— Set exercise —
Please copy the records below word for word, leaving out the pictures.

— Listed entries —
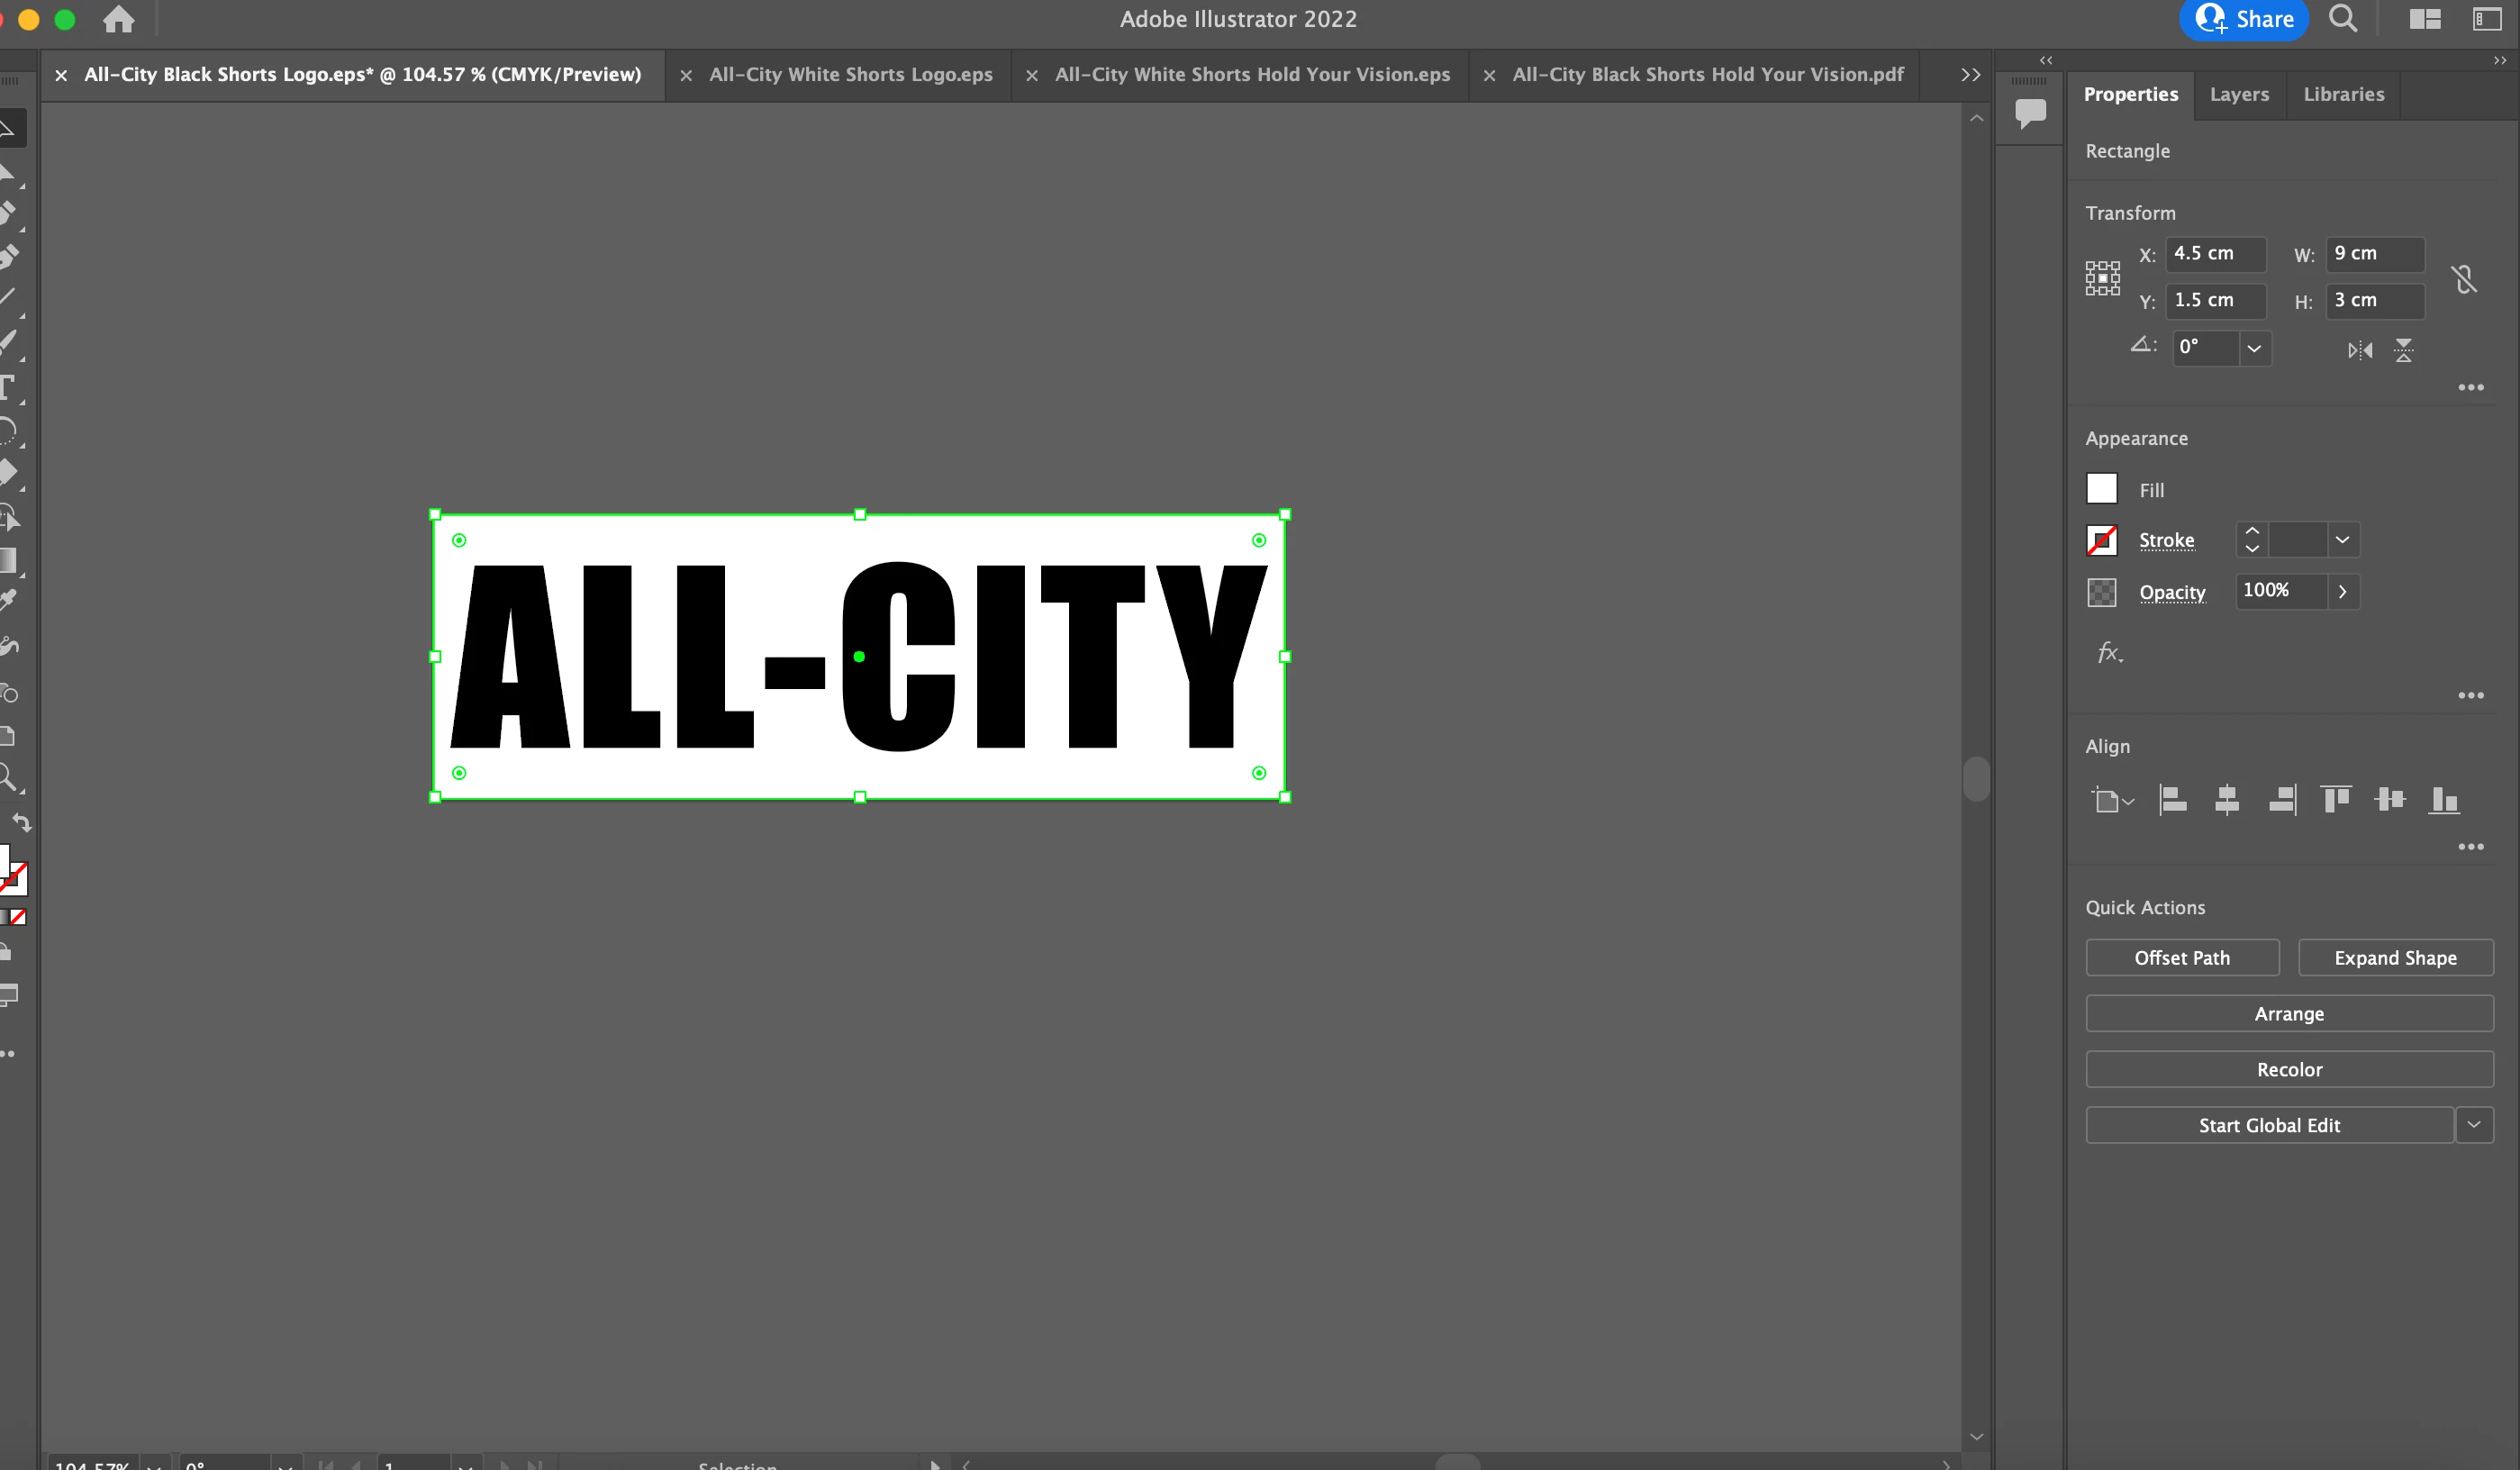Expand the rotation angle dropdown

pyautogui.click(x=2254, y=348)
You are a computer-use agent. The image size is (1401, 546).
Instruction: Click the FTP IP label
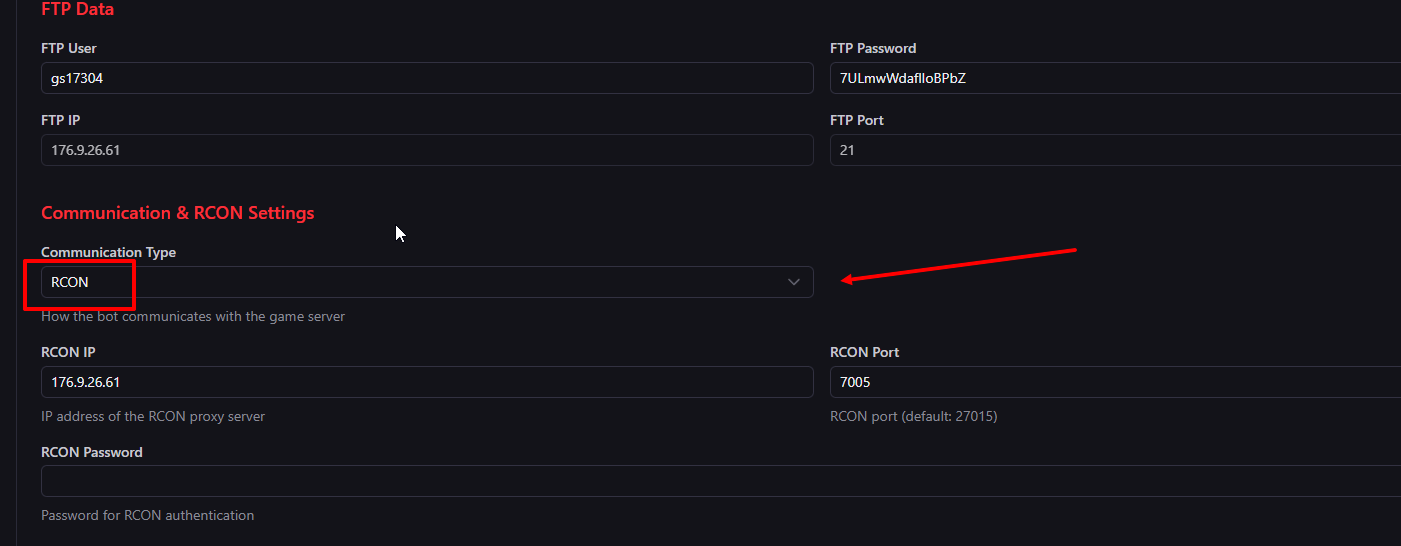click(x=60, y=120)
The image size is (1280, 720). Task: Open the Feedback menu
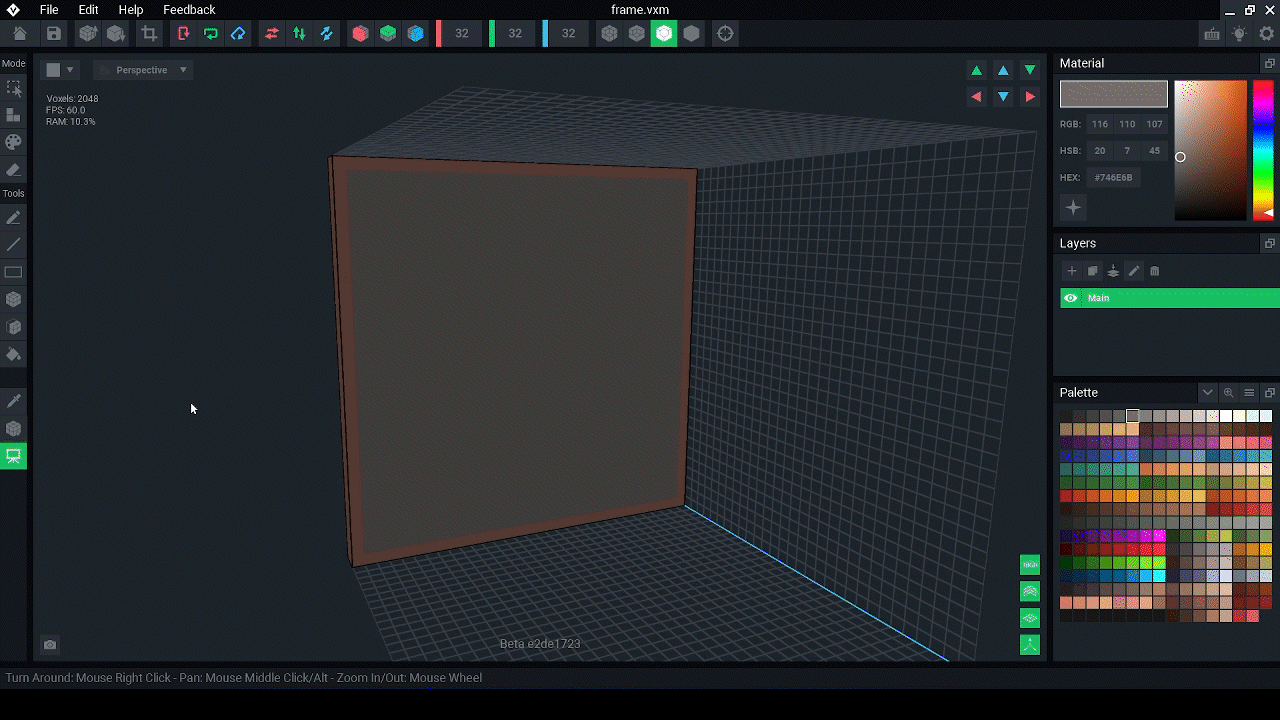189,10
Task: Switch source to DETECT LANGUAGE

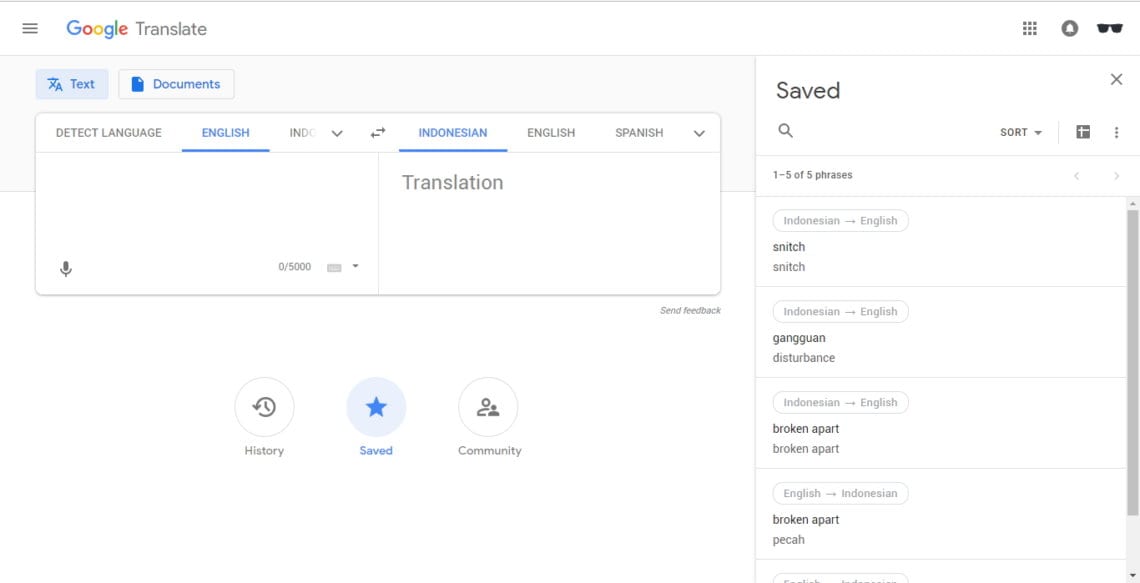Action: pyautogui.click(x=107, y=132)
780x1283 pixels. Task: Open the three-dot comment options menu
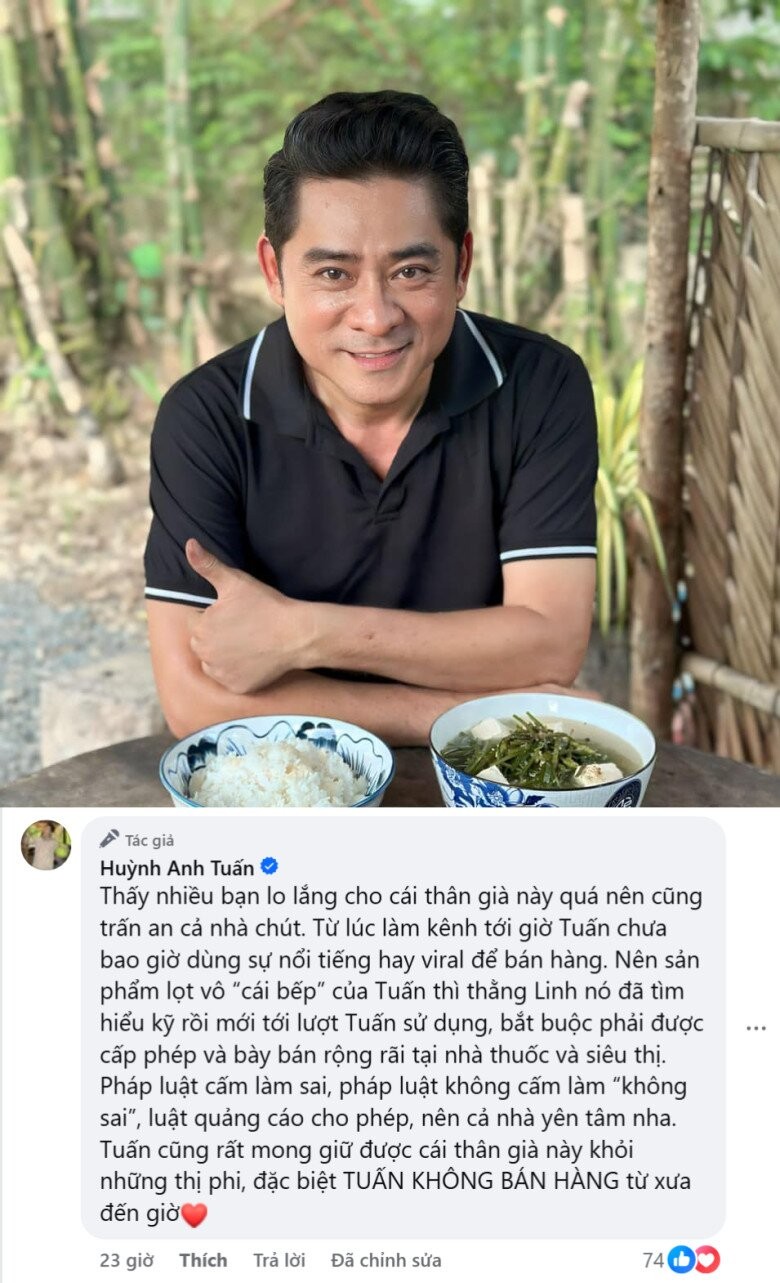[756, 1027]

— Solution to this exercise —
Expand the rotation angle dropdown

pyautogui.click(x=2254, y=348)
You are a computer-use agent. The image size is (1401, 546).
Instruction: Click the FTP IP label
click(x=60, y=120)
The image size is (1280, 720). Task: Open the Feedback menu
189,10
Task: Switch source to DETECT LANGUAGE

Action: pyautogui.click(x=107, y=132)
780x1283 pixels. Task: Open the three-dot comment options menu
[756, 1027]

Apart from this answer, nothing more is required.